### Task description
Locate the line containing "Task: Click the merge" in the entries below, then retype it and every later line exactly, leaving out pictures.

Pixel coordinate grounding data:

---------------

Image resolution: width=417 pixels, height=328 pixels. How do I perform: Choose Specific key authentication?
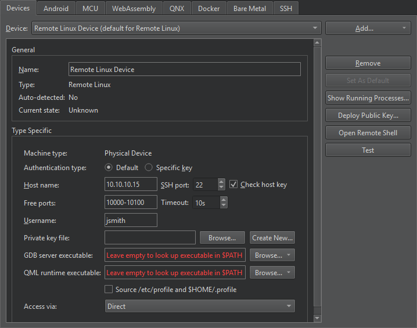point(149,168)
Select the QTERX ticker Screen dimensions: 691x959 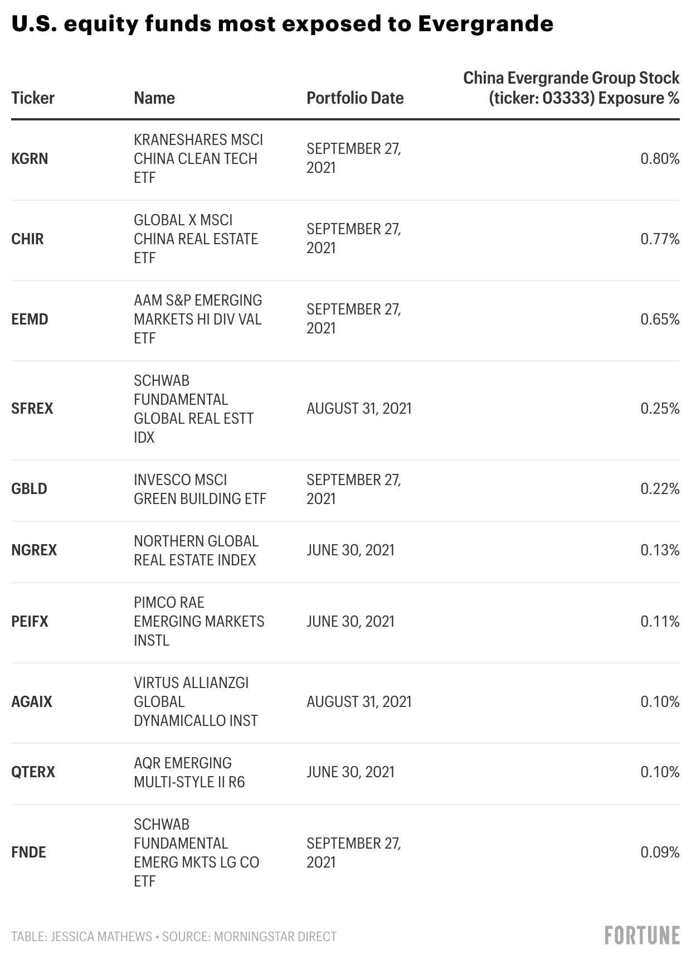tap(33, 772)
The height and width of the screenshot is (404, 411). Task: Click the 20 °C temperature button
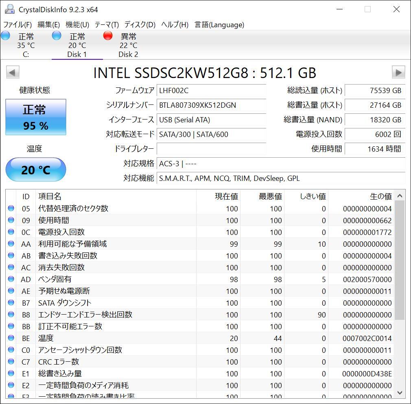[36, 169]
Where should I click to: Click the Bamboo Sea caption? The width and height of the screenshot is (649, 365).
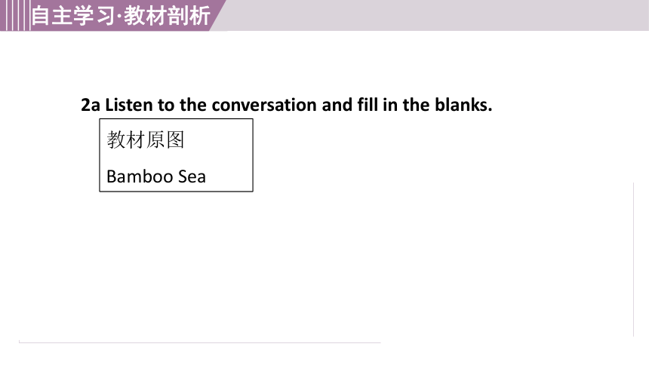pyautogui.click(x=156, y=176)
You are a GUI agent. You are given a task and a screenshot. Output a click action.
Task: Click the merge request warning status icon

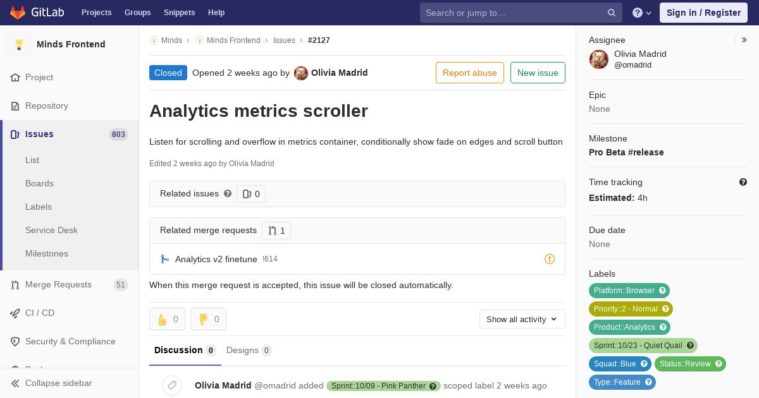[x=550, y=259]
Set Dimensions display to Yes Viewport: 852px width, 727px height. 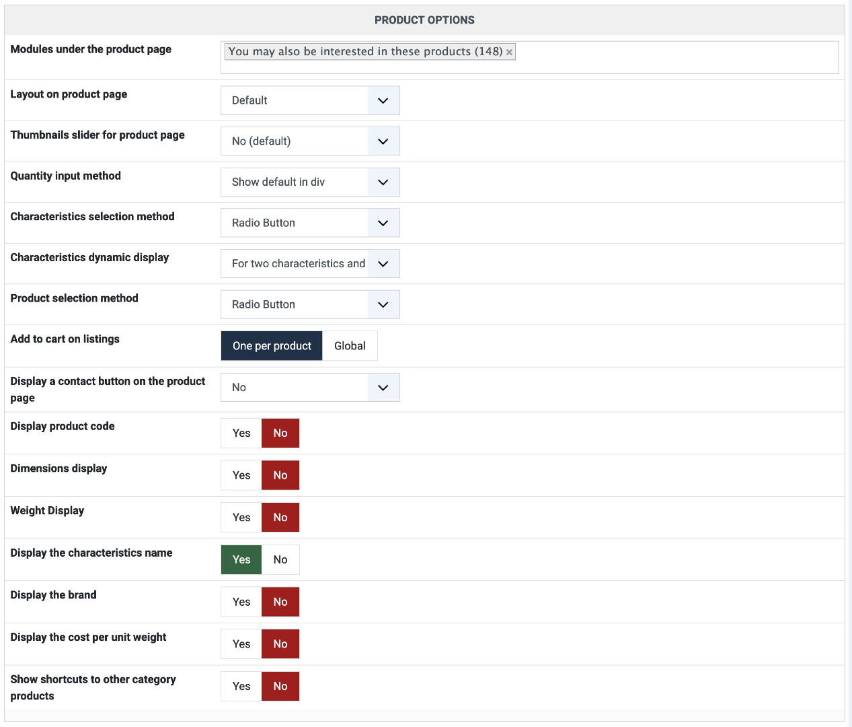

---------------

### Response area
Task: Click the merge request warning status icon

[x=550, y=259]
Set Dimensions display to Yes Viewport: 852px width, 727px height. 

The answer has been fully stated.